Records to use:
=== Begin Enclosure ===

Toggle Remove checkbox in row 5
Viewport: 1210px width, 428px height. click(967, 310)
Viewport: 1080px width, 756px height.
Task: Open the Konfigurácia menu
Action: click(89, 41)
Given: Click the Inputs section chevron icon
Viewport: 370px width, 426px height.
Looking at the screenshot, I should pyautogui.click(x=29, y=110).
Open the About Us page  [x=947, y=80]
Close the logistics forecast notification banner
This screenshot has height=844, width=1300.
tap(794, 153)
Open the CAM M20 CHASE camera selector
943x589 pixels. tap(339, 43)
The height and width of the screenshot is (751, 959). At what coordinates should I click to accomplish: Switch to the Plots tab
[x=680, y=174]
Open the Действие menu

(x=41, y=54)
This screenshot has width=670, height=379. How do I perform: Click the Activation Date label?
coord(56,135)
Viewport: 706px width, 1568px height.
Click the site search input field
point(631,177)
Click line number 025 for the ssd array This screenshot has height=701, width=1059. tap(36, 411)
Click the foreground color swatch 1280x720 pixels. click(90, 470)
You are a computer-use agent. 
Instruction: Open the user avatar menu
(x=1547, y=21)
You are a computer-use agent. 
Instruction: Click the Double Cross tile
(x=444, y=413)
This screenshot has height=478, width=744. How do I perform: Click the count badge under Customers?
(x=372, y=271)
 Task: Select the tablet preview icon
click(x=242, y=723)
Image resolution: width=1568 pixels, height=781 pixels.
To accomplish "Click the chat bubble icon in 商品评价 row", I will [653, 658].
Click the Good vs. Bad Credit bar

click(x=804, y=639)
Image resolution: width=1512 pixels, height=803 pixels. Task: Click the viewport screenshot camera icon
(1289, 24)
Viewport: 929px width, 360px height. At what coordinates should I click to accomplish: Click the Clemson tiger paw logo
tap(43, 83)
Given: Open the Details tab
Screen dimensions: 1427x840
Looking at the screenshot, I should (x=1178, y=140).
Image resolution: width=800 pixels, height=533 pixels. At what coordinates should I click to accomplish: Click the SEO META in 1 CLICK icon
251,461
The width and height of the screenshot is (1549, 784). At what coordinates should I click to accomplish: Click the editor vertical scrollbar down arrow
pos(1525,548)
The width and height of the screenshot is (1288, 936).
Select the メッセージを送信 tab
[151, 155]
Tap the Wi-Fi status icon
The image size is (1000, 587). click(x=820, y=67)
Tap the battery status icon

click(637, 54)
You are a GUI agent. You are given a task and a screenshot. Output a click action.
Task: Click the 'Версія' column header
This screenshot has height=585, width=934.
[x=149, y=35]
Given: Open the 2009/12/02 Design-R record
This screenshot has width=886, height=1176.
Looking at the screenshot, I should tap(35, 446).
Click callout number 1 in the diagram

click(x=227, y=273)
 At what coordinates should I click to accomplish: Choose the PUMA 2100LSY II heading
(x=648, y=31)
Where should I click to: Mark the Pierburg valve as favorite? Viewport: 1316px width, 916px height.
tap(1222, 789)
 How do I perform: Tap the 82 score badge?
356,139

=== End Enclosure ===

Pull out every line from the one with "Tap the Wi-Fi status icon" to the end of the listing, and output only those.

Exercise solution:
Tap the Wi-Fi status icon
The image size is (1000, 587). click(x=820, y=67)
Tap the battery status icon

click(637, 54)
You are a GUI agent. You are given a task and a screenshot. Output a click action.
Task: Click the 'Версія' column header
This screenshot has height=585, width=934.
[x=149, y=35]
Given: Open the 2009/12/02 Design-R record
This screenshot has width=886, height=1176.
Looking at the screenshot, I should tap(35, 446).
Click callout number 1 in the diagram

click(x=227, y=273)
 At what coordinates should I click to accomplish: Choose the PUMA 2100LSY II heading
(x=648, y=31)
Where should I click to: Mark the Pierburg valve as favorite? Viewport: 1316px width, 916px height.
tap(1222, 789)
 How do I perform: Tap the 82 score badge?
356,139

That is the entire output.